While I’m willing to agree with Michael Barone that at least some of the heat in the culture wars has been turned down a bit (but see this post for a qualification), a lot of interesting things have been said recently about marriage, some of which I noted here .
In the first place, I want to call everyone’s attention to my friend Matt Franck’s nice summary of the exchanges generated by this important article . As he notes, these are serious and civil exchanges that ultimately focus on the question concerning the nature of marriage, rather than simply on name-calling .

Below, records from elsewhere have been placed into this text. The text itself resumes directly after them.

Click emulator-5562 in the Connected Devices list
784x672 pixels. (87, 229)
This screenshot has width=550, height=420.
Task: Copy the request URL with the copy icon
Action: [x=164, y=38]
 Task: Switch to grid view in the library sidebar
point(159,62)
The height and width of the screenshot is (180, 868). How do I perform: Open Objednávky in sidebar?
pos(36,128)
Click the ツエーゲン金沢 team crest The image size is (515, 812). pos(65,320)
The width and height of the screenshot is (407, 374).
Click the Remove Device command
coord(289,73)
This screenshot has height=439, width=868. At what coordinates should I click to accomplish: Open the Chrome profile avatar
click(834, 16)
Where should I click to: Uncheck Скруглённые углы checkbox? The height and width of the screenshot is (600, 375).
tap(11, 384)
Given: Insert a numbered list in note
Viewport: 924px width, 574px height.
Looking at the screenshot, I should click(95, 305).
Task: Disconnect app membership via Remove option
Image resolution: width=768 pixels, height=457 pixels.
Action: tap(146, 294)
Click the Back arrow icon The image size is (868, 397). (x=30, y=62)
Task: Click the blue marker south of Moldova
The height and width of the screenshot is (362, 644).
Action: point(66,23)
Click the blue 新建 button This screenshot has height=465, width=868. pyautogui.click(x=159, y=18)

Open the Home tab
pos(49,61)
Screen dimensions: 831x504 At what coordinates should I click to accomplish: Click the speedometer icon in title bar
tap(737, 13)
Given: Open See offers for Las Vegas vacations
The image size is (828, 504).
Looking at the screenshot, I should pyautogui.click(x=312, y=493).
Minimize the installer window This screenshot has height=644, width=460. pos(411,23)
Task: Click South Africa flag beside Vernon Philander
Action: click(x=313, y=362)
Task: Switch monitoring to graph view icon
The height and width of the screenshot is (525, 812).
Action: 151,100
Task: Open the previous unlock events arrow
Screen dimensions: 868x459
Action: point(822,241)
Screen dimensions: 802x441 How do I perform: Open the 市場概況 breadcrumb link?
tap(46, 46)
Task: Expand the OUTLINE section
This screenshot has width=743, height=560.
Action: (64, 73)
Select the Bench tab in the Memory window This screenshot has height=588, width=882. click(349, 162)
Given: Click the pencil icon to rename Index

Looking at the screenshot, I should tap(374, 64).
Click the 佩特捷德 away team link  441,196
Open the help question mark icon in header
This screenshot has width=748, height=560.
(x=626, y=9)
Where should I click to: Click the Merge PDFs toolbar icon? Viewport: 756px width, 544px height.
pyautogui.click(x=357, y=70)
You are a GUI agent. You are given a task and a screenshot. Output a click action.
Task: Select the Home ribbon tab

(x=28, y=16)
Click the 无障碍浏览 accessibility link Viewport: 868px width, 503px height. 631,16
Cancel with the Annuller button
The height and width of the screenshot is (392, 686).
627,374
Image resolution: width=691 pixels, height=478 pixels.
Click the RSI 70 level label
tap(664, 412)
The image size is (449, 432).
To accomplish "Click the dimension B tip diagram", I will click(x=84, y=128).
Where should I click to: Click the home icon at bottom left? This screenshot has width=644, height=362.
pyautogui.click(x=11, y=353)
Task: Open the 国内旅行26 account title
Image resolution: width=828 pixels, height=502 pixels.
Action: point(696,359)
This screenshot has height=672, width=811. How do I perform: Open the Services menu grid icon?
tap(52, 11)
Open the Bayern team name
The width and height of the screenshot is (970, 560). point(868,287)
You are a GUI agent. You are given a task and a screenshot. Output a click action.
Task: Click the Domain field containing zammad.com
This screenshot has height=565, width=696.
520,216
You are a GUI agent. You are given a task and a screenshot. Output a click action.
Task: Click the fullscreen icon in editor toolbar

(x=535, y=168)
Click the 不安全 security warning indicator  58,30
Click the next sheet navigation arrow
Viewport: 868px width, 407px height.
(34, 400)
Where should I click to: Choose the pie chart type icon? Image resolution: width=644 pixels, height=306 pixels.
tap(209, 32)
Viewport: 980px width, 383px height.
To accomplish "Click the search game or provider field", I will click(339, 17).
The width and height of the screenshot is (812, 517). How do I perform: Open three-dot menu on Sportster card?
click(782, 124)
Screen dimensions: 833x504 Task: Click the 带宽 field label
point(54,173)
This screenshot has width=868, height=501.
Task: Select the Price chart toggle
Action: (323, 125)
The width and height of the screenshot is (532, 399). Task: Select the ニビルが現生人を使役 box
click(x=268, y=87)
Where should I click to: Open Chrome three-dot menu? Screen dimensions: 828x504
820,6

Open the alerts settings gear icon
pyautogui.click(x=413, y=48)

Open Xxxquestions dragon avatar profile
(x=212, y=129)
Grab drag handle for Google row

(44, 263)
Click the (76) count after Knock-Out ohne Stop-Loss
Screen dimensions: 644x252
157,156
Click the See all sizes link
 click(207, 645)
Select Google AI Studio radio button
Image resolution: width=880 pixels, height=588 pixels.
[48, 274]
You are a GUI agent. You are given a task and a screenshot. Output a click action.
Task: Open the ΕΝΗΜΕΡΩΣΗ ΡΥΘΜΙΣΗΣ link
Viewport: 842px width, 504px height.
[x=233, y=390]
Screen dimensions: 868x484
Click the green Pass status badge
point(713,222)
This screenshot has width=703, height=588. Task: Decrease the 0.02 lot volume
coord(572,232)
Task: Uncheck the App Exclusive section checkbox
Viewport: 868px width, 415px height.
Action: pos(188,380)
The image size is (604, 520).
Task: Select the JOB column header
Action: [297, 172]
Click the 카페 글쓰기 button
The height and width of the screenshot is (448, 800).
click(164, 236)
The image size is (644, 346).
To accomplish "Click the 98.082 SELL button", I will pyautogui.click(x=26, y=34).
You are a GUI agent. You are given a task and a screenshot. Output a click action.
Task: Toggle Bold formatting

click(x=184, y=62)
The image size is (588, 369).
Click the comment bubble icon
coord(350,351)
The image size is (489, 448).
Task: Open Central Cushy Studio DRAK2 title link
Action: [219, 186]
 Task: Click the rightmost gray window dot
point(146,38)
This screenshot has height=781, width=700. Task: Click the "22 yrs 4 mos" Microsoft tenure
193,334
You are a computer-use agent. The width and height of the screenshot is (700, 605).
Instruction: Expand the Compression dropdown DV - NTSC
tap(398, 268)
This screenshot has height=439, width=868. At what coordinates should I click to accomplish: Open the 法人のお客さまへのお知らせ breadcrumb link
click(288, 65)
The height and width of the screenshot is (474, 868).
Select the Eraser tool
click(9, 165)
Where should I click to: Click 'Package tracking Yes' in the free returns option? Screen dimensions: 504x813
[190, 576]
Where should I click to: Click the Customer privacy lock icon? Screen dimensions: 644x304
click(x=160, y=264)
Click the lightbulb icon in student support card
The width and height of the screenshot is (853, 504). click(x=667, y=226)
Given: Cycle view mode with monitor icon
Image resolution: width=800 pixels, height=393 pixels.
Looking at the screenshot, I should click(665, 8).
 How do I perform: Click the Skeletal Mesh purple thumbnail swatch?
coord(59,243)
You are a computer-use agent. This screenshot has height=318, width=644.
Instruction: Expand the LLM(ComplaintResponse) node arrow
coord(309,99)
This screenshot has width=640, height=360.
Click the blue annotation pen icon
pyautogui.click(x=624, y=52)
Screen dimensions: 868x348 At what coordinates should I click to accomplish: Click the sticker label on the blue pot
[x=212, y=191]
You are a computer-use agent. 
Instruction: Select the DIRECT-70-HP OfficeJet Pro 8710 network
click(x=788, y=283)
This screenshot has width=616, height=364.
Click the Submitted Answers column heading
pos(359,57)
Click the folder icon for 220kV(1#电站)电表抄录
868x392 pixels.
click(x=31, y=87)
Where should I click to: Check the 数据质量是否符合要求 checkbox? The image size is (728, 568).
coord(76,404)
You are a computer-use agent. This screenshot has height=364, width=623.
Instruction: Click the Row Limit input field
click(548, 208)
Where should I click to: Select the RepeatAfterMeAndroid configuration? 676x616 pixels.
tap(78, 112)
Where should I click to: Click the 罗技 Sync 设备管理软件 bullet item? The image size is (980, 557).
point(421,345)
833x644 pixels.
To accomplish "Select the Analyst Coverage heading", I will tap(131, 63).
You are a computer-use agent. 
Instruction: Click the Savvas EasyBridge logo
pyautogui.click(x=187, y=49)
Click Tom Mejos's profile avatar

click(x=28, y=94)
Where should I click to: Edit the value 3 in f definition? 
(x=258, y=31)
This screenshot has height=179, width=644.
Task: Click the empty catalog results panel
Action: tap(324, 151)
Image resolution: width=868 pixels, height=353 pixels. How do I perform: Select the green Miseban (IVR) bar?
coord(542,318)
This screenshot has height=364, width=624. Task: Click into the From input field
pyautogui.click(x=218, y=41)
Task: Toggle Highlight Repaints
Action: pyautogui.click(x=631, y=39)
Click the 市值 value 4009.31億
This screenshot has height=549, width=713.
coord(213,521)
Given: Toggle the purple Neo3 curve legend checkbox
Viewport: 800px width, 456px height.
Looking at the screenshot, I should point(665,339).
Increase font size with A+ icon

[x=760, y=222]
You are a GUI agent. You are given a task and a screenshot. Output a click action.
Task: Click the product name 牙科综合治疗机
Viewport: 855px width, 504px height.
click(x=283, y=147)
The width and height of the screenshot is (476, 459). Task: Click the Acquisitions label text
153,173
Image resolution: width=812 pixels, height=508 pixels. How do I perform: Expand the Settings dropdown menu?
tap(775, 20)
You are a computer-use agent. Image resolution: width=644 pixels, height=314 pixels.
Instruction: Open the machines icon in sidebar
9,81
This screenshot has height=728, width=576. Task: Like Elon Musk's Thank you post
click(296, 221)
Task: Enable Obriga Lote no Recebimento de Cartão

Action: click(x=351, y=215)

At the core of the dispute is whether marriage requires at least the possibility of procreation. For Robert George and his co-authors, it does. For their critics, marriage might well be a significantly more malleable social construct. If they’re right, then we would, I think, have a hard time limiting the definition of marriage on any ground other than arbitrary fiat: marriage would be whatever the majority wants to make it. Or do the critics of George and his co-authors wish to invoke other natural or ontological categories to limit the capacity of the majority to assert whatever it wishes? (I suspect they do: social constructs made by majorities—rather than, say, judges—probably wouldn’t at the moment serve the interests of those who favor same-sex marriage.) They would, of course, have to justify why their particular natural or ontological categories deserve legal recognition and protection, and not those invoked by George and his co-authors.
In the second place, I want to commend to everyone my friend Patrick Deneen’s provocative reflection on what he with some justification regards as lower motives for monogamy and fidelity among our bourgeois and intellectual elite. It’s not about love or children, he argues, but about “picket fenced greed” in adhering to a relationship that has obvious economic benefits. I’m not sure I’d go quite that far, but, then, I’m also not altogether above permitting lower motives to help support higher motives and buttress an essential institution.
But I do think that the less marriage has to do with children, the greater is the salience of the lower motives and the easier it is to think of marriage as just another kind of contractual arrangement among two (and why not more?) individuals.
Finally, I would be remiss not to note my friend Jonah Goldberg’s contribution to the discussion. He’s probably right that the bourgeoisification of the gay rights movement is an improvement over its much more countercultural predecessors, but I’m perhaps more worried than he is about the implications of the Buegerlichkeit inherent in the embrace of same-sex marriage. Goldberg’s HoBos may not be too different from David Brooks’s (and Deneen’s) BoBos, as both may favor long-term stable relationships for non-procreative reasons (reasons more selfish than not). Both, however, pose something of a threat to an understanding of a union that is higher than those who make it.